Compassion / Forest Swords

Release : 2017/5/5

Genre : Experimental / Electronic

Samples : bandcamp / Spotify

Tracklist :

  1. War It
  2. The Highest Flood
  3. Panic
  4. Exalter
  5. Border Margin Barrier
  6. Arms Out  ★オススメ
  7. Vandalism
  8. Sjurvival
  9. Raw Language
  10. Knife Edge

リヴァプール出身のプロデューサーMatthew Barnesによるプロジェクト、Forest Swordsによる最新作。レーベルはこれまでの<Tri Angle>を離れ、名門<Ninja Tune>からのリリースとなっています。
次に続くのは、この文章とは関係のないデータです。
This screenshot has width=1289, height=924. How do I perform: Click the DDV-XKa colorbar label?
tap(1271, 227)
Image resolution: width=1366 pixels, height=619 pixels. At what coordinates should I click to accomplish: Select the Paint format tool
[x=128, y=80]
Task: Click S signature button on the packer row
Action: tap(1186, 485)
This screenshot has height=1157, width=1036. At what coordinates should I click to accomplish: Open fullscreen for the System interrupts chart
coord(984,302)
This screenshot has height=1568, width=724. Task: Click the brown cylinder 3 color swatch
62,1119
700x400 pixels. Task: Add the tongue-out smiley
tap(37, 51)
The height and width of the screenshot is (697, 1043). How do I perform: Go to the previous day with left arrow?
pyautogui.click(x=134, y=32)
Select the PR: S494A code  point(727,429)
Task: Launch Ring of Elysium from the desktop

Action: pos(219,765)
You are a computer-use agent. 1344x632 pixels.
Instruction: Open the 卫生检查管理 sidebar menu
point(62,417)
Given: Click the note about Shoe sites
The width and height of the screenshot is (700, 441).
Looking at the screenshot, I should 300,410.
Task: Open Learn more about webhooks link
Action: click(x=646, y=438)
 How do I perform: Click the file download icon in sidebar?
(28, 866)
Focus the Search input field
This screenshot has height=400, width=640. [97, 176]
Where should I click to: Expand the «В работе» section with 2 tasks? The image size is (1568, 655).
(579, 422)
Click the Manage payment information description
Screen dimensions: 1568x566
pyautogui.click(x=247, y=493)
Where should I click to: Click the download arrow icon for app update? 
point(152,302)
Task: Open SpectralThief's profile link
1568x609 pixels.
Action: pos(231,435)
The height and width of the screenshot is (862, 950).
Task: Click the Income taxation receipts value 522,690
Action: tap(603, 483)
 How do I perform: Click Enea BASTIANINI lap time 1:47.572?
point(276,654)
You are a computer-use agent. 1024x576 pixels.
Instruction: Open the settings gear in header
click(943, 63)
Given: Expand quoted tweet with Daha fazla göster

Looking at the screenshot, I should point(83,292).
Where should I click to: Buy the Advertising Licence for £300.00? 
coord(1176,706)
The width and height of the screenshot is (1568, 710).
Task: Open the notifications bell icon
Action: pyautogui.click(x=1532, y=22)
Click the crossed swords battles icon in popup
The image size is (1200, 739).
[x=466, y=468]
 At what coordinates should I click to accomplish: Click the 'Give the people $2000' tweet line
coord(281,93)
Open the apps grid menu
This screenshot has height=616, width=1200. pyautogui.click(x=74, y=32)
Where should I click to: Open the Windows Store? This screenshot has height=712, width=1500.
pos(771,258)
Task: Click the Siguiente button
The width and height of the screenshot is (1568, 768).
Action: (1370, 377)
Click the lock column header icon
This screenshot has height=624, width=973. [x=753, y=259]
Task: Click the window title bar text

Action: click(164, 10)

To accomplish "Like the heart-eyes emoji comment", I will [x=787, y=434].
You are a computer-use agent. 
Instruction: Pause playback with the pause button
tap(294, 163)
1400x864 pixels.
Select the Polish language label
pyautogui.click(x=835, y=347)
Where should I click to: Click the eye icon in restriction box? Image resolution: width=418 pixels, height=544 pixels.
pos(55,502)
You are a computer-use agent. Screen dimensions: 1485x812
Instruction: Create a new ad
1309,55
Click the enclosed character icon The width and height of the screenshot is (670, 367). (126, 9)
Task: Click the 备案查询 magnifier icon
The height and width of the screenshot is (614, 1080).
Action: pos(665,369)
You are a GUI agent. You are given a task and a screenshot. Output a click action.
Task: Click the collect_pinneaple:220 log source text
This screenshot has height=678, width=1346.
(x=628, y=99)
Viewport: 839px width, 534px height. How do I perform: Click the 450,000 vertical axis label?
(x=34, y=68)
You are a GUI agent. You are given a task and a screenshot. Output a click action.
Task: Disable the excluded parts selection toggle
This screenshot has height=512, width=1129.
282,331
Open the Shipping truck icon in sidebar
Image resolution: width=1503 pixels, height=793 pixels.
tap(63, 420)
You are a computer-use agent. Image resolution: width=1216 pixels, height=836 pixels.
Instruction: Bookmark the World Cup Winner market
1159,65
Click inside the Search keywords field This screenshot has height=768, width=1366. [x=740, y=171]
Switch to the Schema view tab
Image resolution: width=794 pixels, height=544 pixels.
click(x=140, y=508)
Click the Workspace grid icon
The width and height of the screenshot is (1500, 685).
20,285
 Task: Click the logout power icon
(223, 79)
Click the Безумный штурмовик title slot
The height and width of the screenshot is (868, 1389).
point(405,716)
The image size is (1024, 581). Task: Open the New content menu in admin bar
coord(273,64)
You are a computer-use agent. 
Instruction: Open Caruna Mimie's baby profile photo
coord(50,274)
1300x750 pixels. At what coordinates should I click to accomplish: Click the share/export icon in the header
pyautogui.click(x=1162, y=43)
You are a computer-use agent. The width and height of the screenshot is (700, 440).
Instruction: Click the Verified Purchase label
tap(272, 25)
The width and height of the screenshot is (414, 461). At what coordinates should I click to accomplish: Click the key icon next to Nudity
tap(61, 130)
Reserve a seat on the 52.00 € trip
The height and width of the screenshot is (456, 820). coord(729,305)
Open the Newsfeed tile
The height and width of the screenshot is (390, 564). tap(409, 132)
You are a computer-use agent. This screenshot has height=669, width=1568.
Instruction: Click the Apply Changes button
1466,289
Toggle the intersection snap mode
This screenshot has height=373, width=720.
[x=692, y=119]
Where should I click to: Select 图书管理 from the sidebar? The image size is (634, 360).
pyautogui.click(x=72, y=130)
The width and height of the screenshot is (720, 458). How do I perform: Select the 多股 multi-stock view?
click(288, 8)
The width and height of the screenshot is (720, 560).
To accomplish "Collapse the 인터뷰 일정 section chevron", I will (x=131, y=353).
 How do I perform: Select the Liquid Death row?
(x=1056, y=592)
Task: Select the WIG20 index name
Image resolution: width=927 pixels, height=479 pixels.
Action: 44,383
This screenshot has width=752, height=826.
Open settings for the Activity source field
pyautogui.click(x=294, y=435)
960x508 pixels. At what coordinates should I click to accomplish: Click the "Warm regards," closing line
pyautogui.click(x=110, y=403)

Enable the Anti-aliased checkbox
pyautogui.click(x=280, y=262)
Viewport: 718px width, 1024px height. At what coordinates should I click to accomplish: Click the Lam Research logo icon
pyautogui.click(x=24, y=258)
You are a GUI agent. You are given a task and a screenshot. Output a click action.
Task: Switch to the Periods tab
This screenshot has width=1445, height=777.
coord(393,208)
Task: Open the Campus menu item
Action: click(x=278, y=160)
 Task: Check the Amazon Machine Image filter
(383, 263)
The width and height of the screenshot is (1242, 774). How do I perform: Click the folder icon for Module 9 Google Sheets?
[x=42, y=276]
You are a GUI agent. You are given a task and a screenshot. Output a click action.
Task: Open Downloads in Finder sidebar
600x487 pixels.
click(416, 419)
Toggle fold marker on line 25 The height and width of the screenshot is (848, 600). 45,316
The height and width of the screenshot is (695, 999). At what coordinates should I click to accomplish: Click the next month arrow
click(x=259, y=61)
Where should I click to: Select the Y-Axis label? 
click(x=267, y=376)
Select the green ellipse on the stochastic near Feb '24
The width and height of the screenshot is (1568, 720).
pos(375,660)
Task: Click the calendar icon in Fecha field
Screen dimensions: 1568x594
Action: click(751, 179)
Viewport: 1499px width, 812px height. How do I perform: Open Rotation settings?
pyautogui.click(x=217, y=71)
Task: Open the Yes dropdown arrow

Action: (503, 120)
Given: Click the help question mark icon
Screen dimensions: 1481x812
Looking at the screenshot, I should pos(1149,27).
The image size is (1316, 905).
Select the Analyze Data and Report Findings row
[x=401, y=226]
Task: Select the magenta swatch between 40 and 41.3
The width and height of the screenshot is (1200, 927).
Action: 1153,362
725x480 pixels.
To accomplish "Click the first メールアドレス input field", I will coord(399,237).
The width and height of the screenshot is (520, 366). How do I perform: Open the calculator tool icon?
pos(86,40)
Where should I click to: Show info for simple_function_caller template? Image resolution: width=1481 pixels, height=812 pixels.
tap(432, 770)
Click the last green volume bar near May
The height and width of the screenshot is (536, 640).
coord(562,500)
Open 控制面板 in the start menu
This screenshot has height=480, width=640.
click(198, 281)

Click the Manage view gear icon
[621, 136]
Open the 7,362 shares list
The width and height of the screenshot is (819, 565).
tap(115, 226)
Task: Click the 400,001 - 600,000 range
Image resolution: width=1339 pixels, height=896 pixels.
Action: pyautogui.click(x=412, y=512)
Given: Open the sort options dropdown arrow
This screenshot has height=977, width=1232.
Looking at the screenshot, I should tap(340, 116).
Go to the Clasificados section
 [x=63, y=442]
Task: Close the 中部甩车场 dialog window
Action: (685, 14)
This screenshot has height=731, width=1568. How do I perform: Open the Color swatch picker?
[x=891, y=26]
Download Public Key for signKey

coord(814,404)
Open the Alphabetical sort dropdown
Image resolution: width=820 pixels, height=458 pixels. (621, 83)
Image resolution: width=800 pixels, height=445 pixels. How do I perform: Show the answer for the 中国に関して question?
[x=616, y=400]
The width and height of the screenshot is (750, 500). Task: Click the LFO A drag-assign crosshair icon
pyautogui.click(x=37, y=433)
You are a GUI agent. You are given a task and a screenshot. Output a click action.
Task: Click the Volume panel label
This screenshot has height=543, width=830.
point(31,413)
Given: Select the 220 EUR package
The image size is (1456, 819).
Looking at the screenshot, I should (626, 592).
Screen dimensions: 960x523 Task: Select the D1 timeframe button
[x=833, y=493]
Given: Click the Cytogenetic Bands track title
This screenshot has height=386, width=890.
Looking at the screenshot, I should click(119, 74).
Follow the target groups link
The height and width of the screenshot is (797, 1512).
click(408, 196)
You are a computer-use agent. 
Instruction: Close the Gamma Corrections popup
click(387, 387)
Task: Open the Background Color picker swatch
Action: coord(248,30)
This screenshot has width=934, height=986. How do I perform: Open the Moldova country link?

霞みがかったファジーなサウンドプロダクションの中を、琴や尺八を連想させる音色が木霊する、幽玄で女性的な静淑さが立ち込めていた前作『Engravings』。てっきり”そういう”アーティストなのかと思っていたら、本作で期待を(良い意味で)裏切ってくれた。東洋へのオリエンタリズムを前面に押し出した前作はまるで時代劇のワンシーンのような生々しさや、しみじみとした哀愁が込められていましたが、本作では一変して、宗教的なミステリアスさや神聖さに加え、教会に飾られたステンドグラスのような極彩色の美しさや、巨大なスケール感をも感じさせる作風となっています。本作のために投下するレーベルを変えたという話が素直に頷ける程、両者は異なっています。

ただ、作風から受ける印象は異なれど、やっている事はこれまでの延長線上にあるようです。生楽器とエレクトロニクスの実験的な融合・・・ダブやサイケ、トリップホップ、R&Bを包含したタペストリーのような音楽性は以前から変わりません。先述した東洋的な趣も本作で全く消え失せた訳ではなく、フレーバーとしてしっかりと残っています。

本作では(女性の歌声が殆どだった前作に対して)男性による歌の挿入や、美しいホーンとストリングスの音色、多彩さを極めたパーカッションが加わり、ミステリアスな妖しさと壮麗さの間を揺らぐメロディーラインによって、リスナーを夢と幻想の世界へと誘います。

また前作では全編をすっぽり覆う程巨大だったリバーブは、本作では局所的な発生に終始しています。併せてメロディーやサウンド全体のループ性が強くなり、アンサンブルはミニマル化しました。結果的に、細かく裁断されたサウンドが巨大なモザイクアートを成しているかのような、独特で芸術的な意匠を創り出しています。

特にヘビーローテーションとなっているのは、MVとして先行公開された#3. Panic#6. Arms Out、そして#9. Raw Language#10. Knife Edgeの4曲。妖艶さ極まるアンサンブルによって恐怖と酩酊感を駆り立てる#3、クライマックスの壮麗なオーケストラル・サウンドが巨大な感動を喚起する#6、軽やかなビート&パーカッションを背に、キャッチーな歌とストリングスの音色が跳ねる#9、幽玄なサウンドスケープの中で華麗に踊るピアノの旋律が尊く深い#10と、いずれも丁寧に作り込んだことが伝わる精巧な楽曲です。

玄人もビギナーも両方唸らせてくれそうな、エクスペリメンタル・ポップとして非常によく練られた作品だと思います。彼自身もリスペクトしているというBjorkMassive Attackがお好きな方は特にハマるかも。個人的にもオススメの逸品です。